- What needs to be done
Format everything from the line containing "Task: Click the O icon in the sidebar" down to the line containing "Action: coord(20,100)" as a JSON list of strings, one string per line, omitting blank lines.

- Exercise materials
— begin —

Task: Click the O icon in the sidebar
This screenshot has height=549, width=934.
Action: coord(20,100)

— end —
— begin —

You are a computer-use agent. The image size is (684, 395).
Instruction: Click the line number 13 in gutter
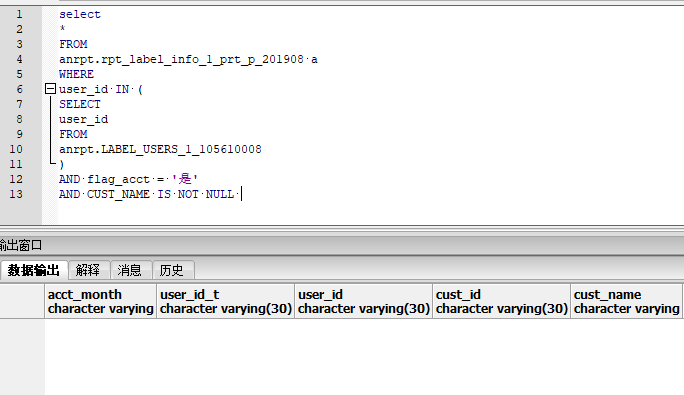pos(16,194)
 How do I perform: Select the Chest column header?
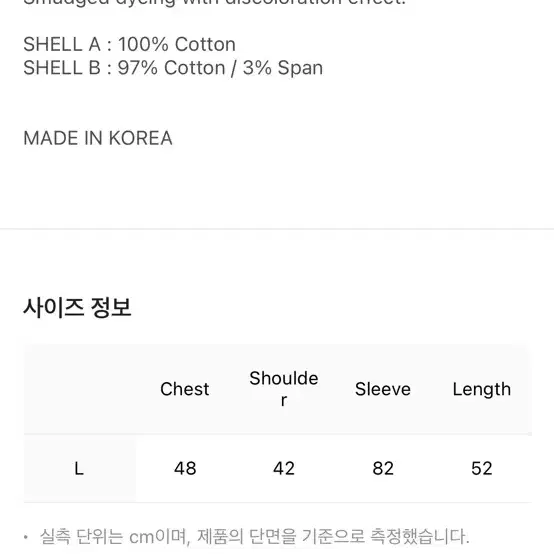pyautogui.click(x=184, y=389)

— end —
— begin —

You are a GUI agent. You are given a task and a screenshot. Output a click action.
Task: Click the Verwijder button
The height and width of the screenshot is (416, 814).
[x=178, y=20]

— end —

- Task result
[
  "Task: Click the O icon in the sidebar",
  "This screenshot has height=549, width=934.",
  "Action: coord(20,100)"
]